BEGIN Working data
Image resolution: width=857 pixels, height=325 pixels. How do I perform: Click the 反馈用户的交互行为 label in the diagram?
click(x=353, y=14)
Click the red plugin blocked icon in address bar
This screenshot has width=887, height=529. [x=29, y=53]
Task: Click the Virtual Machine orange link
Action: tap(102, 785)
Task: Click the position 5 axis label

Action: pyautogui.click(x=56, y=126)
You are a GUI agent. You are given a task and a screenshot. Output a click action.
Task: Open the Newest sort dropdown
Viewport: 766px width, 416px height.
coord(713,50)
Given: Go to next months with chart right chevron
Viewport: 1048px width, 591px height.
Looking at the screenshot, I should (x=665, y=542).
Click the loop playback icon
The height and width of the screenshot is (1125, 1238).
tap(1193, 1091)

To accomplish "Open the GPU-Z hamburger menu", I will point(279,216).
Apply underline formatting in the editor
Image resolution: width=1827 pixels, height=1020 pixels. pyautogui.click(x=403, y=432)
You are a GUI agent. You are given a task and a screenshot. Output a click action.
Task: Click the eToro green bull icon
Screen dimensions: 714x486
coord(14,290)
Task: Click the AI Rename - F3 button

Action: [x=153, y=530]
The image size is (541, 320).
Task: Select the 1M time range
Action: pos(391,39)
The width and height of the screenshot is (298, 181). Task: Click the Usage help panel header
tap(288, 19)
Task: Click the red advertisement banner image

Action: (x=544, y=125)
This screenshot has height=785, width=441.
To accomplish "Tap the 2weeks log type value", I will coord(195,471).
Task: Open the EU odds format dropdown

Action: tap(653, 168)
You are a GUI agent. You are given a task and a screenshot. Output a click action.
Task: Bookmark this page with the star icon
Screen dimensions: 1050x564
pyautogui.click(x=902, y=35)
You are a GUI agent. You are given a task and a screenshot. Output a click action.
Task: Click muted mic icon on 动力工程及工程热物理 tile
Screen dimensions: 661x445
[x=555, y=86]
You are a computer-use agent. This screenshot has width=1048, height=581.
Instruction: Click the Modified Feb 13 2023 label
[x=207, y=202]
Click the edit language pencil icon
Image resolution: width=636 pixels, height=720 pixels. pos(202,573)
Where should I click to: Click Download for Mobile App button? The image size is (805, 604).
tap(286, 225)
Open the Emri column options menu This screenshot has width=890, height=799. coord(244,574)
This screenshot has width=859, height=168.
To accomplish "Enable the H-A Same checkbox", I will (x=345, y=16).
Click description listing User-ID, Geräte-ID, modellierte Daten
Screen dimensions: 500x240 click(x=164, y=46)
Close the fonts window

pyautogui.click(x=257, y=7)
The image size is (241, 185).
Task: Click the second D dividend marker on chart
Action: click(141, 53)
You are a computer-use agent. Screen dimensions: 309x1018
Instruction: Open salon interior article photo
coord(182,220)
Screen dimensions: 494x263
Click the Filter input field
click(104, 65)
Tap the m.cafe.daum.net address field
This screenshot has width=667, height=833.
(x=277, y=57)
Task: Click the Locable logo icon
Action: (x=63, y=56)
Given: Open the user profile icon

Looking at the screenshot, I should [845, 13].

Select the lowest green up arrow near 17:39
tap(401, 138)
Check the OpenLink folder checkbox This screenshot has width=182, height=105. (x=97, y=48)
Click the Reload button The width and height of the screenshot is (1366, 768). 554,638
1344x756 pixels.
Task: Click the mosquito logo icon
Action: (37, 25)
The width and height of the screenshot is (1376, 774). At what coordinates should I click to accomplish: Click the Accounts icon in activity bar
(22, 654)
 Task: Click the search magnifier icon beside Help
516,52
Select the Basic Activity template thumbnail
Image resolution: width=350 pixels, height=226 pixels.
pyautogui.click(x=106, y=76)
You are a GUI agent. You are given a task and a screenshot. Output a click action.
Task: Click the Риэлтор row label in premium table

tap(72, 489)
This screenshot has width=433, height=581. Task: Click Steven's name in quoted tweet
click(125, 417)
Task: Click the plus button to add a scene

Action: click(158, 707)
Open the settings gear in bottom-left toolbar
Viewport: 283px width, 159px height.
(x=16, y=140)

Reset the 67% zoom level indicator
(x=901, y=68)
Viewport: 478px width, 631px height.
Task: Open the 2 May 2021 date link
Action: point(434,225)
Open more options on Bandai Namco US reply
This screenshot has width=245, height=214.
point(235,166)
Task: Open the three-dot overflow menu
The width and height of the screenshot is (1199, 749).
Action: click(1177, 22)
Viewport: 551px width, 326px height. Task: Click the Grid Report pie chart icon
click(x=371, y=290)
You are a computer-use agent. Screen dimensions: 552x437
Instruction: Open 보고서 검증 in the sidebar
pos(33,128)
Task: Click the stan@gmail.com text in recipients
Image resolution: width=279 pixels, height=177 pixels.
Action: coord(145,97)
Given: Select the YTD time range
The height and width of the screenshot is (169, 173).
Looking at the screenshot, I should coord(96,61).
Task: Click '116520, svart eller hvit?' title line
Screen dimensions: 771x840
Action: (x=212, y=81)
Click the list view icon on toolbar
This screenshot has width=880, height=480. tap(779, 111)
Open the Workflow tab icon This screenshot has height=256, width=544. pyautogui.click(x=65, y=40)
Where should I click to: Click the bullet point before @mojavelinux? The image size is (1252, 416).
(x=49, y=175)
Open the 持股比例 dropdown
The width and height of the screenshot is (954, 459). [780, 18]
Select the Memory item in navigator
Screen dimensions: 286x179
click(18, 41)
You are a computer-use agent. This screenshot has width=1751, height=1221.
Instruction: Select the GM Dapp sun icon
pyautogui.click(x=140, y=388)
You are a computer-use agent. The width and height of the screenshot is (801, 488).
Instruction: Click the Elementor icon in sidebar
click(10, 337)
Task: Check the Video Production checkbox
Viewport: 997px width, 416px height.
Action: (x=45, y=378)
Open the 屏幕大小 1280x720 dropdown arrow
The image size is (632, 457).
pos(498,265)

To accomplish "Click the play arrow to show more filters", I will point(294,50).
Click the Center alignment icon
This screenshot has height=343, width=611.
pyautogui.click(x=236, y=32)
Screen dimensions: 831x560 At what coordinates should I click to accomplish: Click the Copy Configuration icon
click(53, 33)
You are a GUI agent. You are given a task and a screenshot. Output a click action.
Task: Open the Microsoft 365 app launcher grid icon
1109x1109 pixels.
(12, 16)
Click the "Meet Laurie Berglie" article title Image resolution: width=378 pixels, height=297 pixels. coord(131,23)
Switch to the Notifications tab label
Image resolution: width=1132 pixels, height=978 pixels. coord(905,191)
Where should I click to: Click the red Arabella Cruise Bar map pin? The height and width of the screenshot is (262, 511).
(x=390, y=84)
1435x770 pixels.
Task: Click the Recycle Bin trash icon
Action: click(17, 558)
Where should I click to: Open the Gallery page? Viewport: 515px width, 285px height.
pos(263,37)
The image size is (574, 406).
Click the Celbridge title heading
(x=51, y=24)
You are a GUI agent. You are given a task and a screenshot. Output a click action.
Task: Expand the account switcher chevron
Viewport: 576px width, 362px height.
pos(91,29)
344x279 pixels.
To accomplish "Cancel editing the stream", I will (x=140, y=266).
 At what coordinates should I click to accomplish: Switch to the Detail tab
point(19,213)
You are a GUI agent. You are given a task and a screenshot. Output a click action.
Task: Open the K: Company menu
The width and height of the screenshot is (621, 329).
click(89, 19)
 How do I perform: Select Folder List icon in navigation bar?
END Working data
_Given exercise:_
Copy the data between the line holding "Screen dimensions: 831x560" and the line holding "height=297 pixels. coord(131,23)", inclusive, reproducing each line as it stands.

_Written response:_
Screen dimensions: 831x560 At what coordinates should I click to accomplish: Click the Copy Configuration icon
click(53, 33)
You are a GUI agent. You are given a task and a screenshot. Output a click action.
Task: Open the Microsoft 365 app launcher grid icon
1109x1109 pixels.
(12, 16)
Click the "Meet Laurie Berglie" article title Image resolution: width=378 pixels, height=297 pixels. coord(131,23)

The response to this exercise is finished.